2. The manuscript provides additional results to validate the use of specificity metric compared to their previous work "Extracting Entity-Specific Substructures for RDF Graph Embedding."
3. The further elucidate the semantics of specificity-based embedding using Figure 10, where similar entities are located closed in when the vector is projected to 2 dimensions using PCA.
4. Compared to their previous work the authors have extended the manuscript by also comparing the specificity-based knowledge graph embedding for regression and classification task, while also introducing a new metric to capture the hierarchical classes if entities while calculating the specificity.

Weakness:

1. Although the authors provide the experimental evaluation of the computational complexity of the proposed specificity computation, theoretical bound of the algorithms 1 and 2 is not analyzed.
2. In algorithm 2 and in the rest of the paper, no intuition is provided for selection of value for β either theoretically or experimentally. Although they mention about the diminishing influence in the last paragraph of section 4.1, it would be more convincing to see some results on effect of its variation on the result.
3. Section 6.3.1 which describes the applicability of the new hierarchical specificity metric seems shallow. Compared to specificity, the hierarchical specificity seems to only help improve one semantic relation “dbo:language” shown in Table 1.
4. Moreover, the hierarchical specificity-based metric didn’t improve the average number of walks per entity for sub-graph extraction in Figure 8. In fact, it got worse than the just the specificity-based metric.

Detailed comments

1. Section 2, paragraph 3, “Unliked [14]” -> Unlike.
2. Figure 3, 4 and 10 could be updated with optimized spacing and figure to text ratio.
3. Figure 6 (a), 6 (b), and 7 (a) are too dense. One way to improve can be by changing the range of y-axis from 50-100% for specificity for figure 6 (a) and 30-100% for figure 6 (b).
4. Figure 8 needs more explanation, for instance in 8 (c), in some case with depth 2 has lower average number of random walks per entity than for depth 3, this is not explained in the text.
5. The decrease in precision and recall for “db:book” in figure 9 (b) and 9 (e) for specificity based embedding is not explained.
6. For figure 10 and 11, hierarchical specificity-based results are not present. It would be interesting to compare them with other baselines as well.

Review #3
Anonymous submitted on 09/Oct/2018
Suggestion:
Accept
Review Comment:

This manuscript was submitted as 'full paper' and should be reviewed along the usual dimensions for research contributions which include (1) originality, (2) significance of the results, and (3) quality of writing.

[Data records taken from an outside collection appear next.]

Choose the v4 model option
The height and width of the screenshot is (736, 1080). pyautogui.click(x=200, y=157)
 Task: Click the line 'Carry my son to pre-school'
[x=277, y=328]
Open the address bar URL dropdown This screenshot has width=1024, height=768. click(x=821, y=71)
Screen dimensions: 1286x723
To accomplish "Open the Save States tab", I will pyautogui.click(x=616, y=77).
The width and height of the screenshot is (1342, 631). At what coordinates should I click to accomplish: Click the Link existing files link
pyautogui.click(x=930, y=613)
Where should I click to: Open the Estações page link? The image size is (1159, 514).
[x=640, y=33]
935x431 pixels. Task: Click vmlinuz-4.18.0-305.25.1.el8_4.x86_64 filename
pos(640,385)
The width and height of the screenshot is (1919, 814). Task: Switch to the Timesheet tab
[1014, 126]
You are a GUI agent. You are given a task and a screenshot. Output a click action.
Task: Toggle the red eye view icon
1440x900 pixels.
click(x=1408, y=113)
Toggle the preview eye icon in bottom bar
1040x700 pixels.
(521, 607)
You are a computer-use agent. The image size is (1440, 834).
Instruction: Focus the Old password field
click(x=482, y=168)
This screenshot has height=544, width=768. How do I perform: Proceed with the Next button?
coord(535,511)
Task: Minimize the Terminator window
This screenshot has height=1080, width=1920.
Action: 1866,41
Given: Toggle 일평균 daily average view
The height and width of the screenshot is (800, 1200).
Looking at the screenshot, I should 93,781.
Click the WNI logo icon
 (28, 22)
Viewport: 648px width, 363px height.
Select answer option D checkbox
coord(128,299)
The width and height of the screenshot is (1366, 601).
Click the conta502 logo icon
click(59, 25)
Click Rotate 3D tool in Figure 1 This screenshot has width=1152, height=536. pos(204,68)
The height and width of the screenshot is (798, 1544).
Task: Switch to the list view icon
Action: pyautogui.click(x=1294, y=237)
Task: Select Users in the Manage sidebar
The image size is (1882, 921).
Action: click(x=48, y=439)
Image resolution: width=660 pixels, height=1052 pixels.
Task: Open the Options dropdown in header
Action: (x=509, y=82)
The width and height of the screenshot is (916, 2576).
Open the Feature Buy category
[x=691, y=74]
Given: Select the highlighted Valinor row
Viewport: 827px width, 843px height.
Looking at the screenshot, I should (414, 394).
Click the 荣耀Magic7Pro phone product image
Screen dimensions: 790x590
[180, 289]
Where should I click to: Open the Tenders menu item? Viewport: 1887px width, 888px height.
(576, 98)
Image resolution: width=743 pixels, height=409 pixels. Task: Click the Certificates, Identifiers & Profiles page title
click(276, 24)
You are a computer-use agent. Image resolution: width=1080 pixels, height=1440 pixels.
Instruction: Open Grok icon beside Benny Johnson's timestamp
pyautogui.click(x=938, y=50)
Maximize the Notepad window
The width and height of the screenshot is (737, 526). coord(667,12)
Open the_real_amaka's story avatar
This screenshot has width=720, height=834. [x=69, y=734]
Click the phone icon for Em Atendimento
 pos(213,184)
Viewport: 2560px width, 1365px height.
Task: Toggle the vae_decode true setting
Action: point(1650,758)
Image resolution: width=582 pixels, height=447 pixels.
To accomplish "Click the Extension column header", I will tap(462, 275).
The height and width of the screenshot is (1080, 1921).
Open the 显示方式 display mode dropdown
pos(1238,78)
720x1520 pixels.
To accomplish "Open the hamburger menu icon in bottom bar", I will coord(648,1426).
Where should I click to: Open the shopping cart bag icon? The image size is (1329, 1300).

This paper towards to extracting entity-specific substructures for KG. The most important thing is to define and compute the "specificity" for quantifying the relevance of a relation in a subgraph. Compared with previous methods focus more on "popular", this paper focus on "relevant".

This paper is an extended edition of the authors' conference paper 'Extracting Entity-specific Substructures for RDF Graph Embedding' which was published on IRI. The core contribution of those two paper is proposed in the conference paper. The contributions of this paper are: 1) do more experiments (the embedding for regression and classification tasks); and 2) propose a variation of specificity which takes into account the hierarchy of classes in the schema ontology associated with a KG.

The idea of this paper is interesting, and this paper is also clearly written.